1 Million DNA Shares: Cambridge Nonprofit Akin To Science Airbnb Approaches Milestone

05:09
Download Audio
Resume
Addgene packages of plasmids ready to ship to scientists around the world. (Courtesy)
Addgene packages of plasmids ready to ship to scientists around the world. (Courtesy)

Back in the early 2000s, when Melina Fan was in graduate school at Harvard, her research on diabetes and obesity ran into some frustrating snags. She needed certain plasmids — circular bits of DNA — to study genes involved in how cells burn energy, but when she reached out to 20 different labs for them, she hit roadblocks.

"About half of them didn't get back to me," she recalls, "and those who did, it took a long time to get the materials, and sometimes they weren't correct."

Fan didn't blame the labs; their job was research, not shipping out packages. But there was clearly a problem that was slowing down science. After she graduated in 2004, she co-founded Addgene, a nonprofit repository that gathers and sends out plasmids, those critical bits of DNA, to scientists who need them.

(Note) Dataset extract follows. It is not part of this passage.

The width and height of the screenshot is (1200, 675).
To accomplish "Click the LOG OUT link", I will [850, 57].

Fast forward to 2018, and any day now, Addgene expects to have cause for a big celebration: "Addgene is about to hit its 1 millionth plasmid shared," Fan says. "This is a major milestone for the organization, and for science in general, because this marks 1 million plasmids that scientists have actually been sharing with each other."

Scientists have to compete a lot — for research grants, for prizes, to get studies into journals. But more and more these days, succeeding in science also involves sharing.

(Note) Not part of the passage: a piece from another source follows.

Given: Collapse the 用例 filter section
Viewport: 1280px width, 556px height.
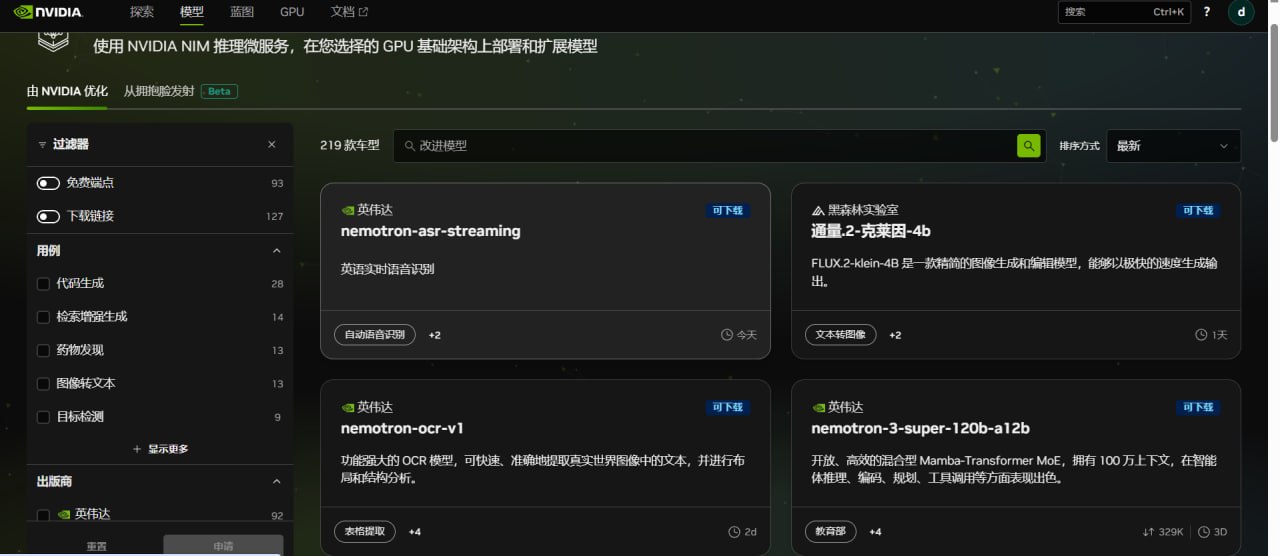Looking at the screenshot, I should point(277,251).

Addgene is part of a broad "open science" movement that focuses on expanding scientific sharing in general: of data, of lab notes, of results even before they're published in peer-reviewed journals.

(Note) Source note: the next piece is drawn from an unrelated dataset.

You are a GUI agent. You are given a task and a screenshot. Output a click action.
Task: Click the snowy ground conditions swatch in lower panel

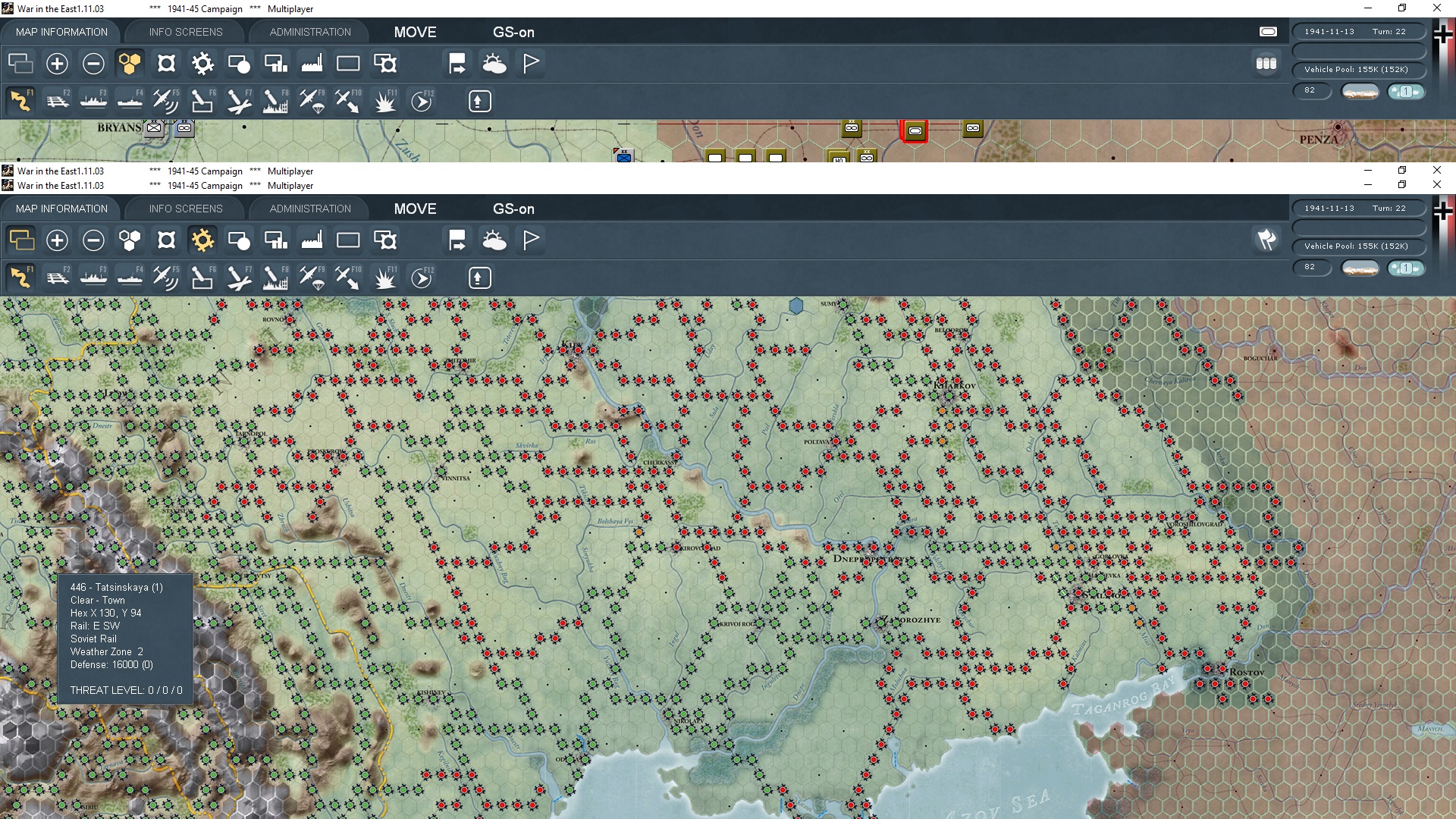coord(1360,268)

It's a little like the "open source" movement in software. Except that in a field like biology, researchers have to share physical materials as well — like the plasmids Addgene sends out.

Addgene has been compared to Amazon, because scientists can so easily order from it the DNA they need. But that doesn't capture the sharing element. Fan says a better analogy might be Airbnb — on steroids.

"What I think is really cool about scientific sharing, and particularly plasmid sharing," she says, "is that instead of just saying, 'Somebody else can use my house for this week,' here's a situation where you can say, 'Everybody can have access, because we can make copies of it, and not only can you have access to my house but you can install a new bathroom. You can make improvements to it.' "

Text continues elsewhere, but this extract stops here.